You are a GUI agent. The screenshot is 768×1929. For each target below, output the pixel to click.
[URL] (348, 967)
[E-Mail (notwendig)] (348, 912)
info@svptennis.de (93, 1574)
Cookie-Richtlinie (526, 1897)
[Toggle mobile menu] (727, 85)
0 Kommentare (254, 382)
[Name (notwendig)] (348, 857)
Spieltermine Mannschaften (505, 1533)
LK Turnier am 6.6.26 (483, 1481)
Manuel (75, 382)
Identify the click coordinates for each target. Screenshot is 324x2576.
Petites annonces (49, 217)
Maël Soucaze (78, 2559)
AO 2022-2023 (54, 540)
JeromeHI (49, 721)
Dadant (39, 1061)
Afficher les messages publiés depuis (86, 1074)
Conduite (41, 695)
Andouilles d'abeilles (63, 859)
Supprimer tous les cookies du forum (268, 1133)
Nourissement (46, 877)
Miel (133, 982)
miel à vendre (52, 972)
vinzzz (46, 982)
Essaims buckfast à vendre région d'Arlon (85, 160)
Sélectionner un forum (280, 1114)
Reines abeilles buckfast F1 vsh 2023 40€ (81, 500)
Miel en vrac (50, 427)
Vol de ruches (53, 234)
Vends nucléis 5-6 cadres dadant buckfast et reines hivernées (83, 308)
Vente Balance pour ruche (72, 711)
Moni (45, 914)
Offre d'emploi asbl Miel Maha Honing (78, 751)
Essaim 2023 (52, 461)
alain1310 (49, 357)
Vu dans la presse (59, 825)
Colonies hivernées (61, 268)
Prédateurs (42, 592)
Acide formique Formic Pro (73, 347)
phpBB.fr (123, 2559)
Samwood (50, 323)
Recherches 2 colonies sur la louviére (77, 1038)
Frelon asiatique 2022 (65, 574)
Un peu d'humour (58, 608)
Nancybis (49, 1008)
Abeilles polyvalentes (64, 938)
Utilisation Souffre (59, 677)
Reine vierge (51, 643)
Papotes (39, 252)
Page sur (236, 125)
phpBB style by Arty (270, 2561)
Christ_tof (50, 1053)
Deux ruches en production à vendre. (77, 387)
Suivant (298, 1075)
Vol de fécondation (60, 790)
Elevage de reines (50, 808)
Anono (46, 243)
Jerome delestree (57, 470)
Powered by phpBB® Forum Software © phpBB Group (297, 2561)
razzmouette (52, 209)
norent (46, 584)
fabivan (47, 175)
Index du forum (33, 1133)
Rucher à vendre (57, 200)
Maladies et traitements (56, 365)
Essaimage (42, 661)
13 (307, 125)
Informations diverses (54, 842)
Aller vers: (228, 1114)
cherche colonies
========
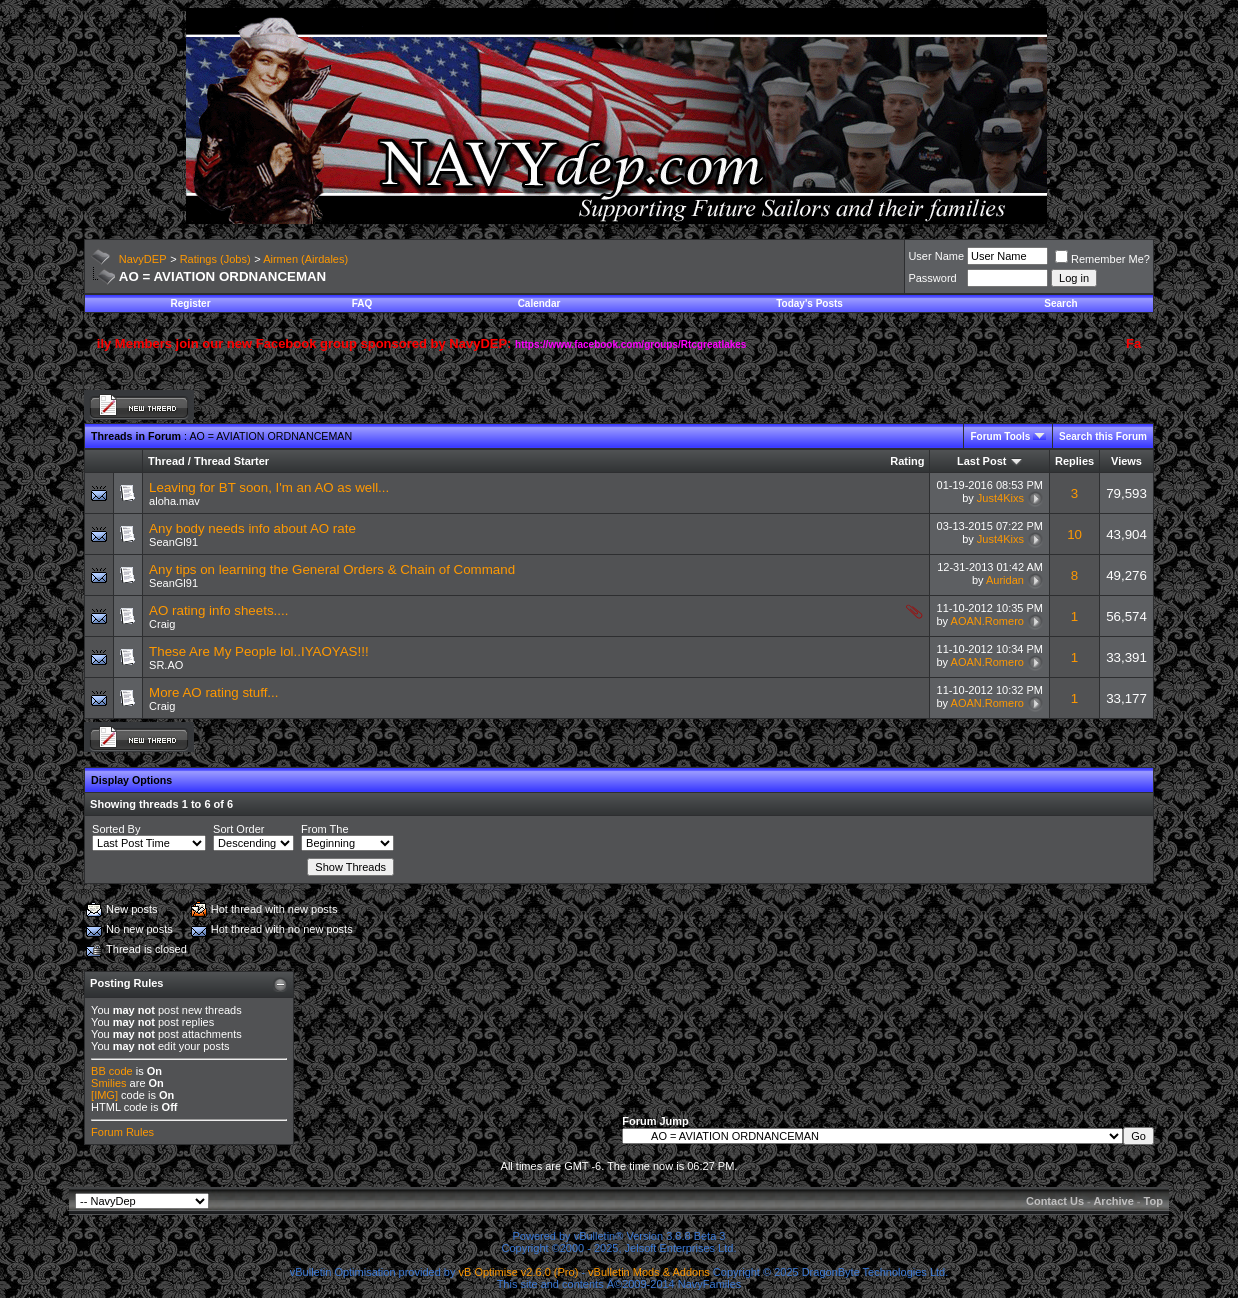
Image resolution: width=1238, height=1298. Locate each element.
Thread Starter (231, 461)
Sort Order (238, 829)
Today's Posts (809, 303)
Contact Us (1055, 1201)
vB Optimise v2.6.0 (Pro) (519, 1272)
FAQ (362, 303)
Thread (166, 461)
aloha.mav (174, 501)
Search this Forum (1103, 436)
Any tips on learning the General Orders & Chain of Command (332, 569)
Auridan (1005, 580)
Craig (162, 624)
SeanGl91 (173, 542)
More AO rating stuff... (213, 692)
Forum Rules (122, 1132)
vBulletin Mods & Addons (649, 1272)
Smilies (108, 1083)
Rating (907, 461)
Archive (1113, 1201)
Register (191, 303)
========
REQUEST = Update the part that opens with the line containing "Frelon asiatique 2022 (65, 574)" and closes with the line containing "Aller vers: (228, 1114)" by changing "Papotes" to "Bavardages" and leaving everything else the same. Output only those lines.

COMPLETE RESPONSE =
Frelon asiatique 2022 (65, 574)
Un peu d'humour (58, 608)
Nancybis (49, 1008)
Abeilles polyvalentes (64, 938)
Utilisation Souffre (59, 677)
Reine vierge (51, 643)
Bavardages (39, 252)
Page sur (236, 125)
phpBB style by Arty (270, 2561)
Christ_tof (50, 1053)
Deux ruches en production à vendre. (77, 387)
Suivant (298, 1075)
Vol de fécondation (60, 790)
Elevage de reines (50, 808)
Anono (46, 243)
Jerome delestree (57, 470)
Powered by phpBB® Forum Software © phpBB Group (297, 2561)
razzmouette (52, 209)
norent (46, 584)
fabivan (47, 175)
Index du forum (33, 1133)
Rucher à vendre (57, 200)
Maladies et traitements (56, 365)
Essaimage (42, 661)
13 (307, 125)
Informations diverses (54, 842)
Aller vers: (228, 1114)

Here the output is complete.